2015 tax levy, budget approved in Oakdale

Rebounding home values cause tax increase

County’s levy up nearly 3.5 percent

Most homeowners in Oakdale and across Washington County will receive a higher tax bill in the mail soon thanks to climbing property values. 

The county’s $90.7 million levy for 2015 will have a typical homeowner paying about $43 more in the county’s portion of property taxes next year. That amount is based on a countywide median home value of $232,600. 

The county board will use the 3.45 percent levy increase to help fund increased operating expenditures caused by the hiring of new employees to bring staff numbers up to pre-recession levels. County employees will also get raises for the first time in four years, and the county is making technology upgrades.

Oakdale approves small levy increase

The Oakdale City Council approved its property-tax levy and budget at its Dec. 9 council meeting.

This year’s nearly $11.8 million budget represents a 1.31 percent increase of $152,955 over 2014.

The $10,270,522 tax levy is a 1.8 percent, or $181,817 increase over 2014.

“The city council worked really hard to find places to cut to keep it under the level of inflation,” finance director Suzanne Warren said during her presentation at the council meeting.

Warren provided an example of what a typical Oakdale homeowner would pay in property taxes next year.  The owner of a single-family home valued at $192,700 (slightly below the city’s average) could expect to pay $2,177.19 in property taxes next year. The city would collect 31 percent or $675.68 of that amount. Property taxes account for 68 percent of the city’s total revenue.

She said the city cut $550,000 from its initial debt levy to help keep the overall tax levy down.

Warren said the slight levy increase is due, in large part, to the hiring of two full-time firefighters/EMT’s.

“I think you will find -- if you look across the country -- many [communities] have a similar problem,” she explained. “It’s tough with busy schedules and the amount of training involved to get volunteers.”

Warren said the fire department strives for a four-minute response time after an emergency call and at times struggles to meet that goal with limited staff.

Home values rebounding after recession

Warren said the amount owed in city taxes next year will vary significantly from one homeowner to another.  But, generally speaking, the more a property’s value goes up the more taxes are owed. Home values shot up across the county this year as the pace of recovery following the great recession sped up. Also, she said, as a home’s value increases, the homestead exemption credit goes down-increasing the tax bill.
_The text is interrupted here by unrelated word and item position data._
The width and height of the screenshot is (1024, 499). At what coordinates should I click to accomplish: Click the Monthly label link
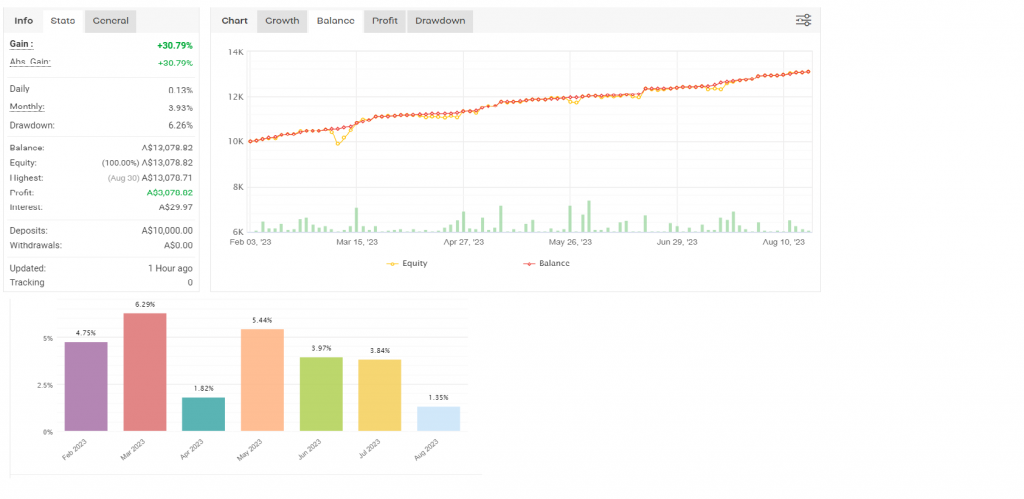pyautogui.click(x=27, y=106)
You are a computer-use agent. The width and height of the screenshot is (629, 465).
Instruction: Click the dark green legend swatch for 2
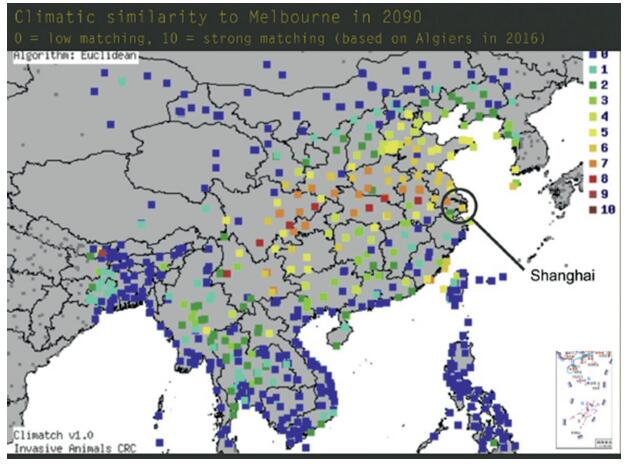(591, 87)
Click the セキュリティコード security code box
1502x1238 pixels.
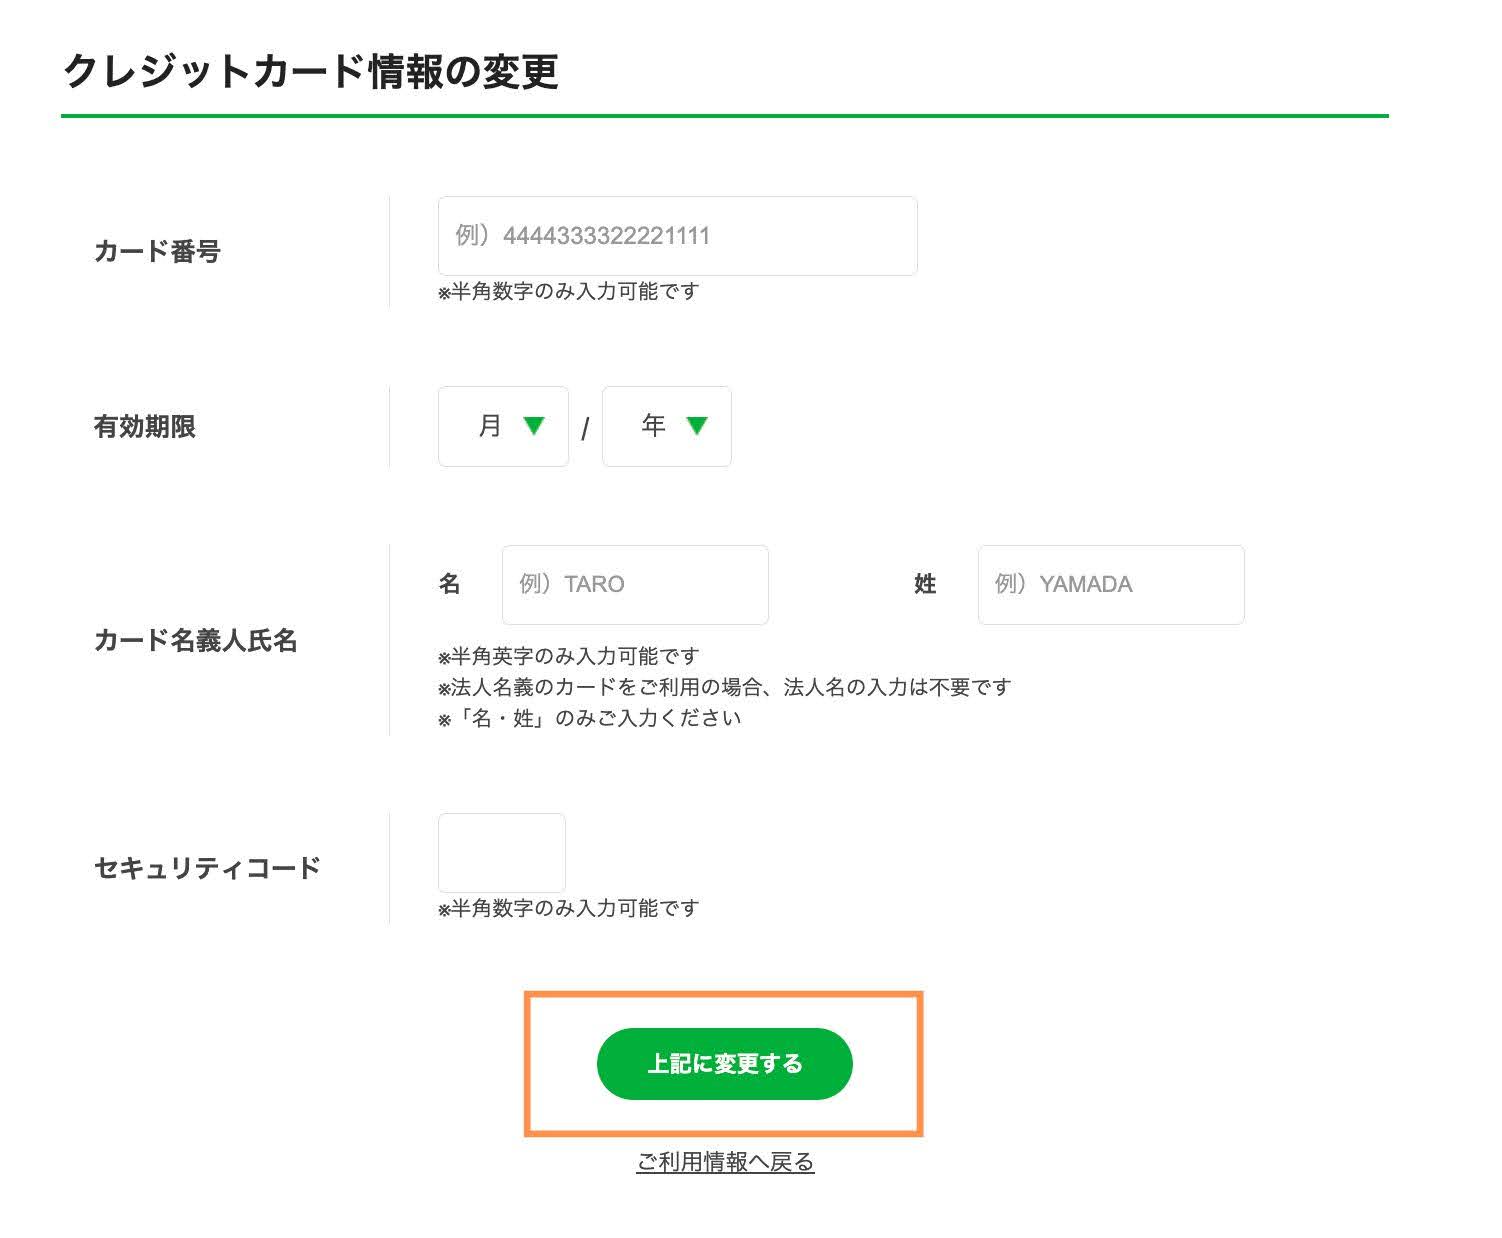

Warren said declining commercial property values in Oakdale this year also had an impact on homeowners by shifting more of the tax burden on them.

Oakdale’s 2015 median taxable market value for a single-family home is $198,300, which is a 14.3 percent, or a $24,900 increase over 2014. In comparison, Washington County’s median value for 2015 is $236,600  -- a 15.5 percent, or $31,700 increase over 2014.

Home prices countywide peaked in 2008. The median value in Oakdale that year was $225,500, while the county’s median reached $255,000.

Median home prices fell for the next five years, bottoming out in 2013 at $195,000 countywide and $159,200 in Oakdale.  Most homeowners in Washington County have seen modest gains in home value for the past two years.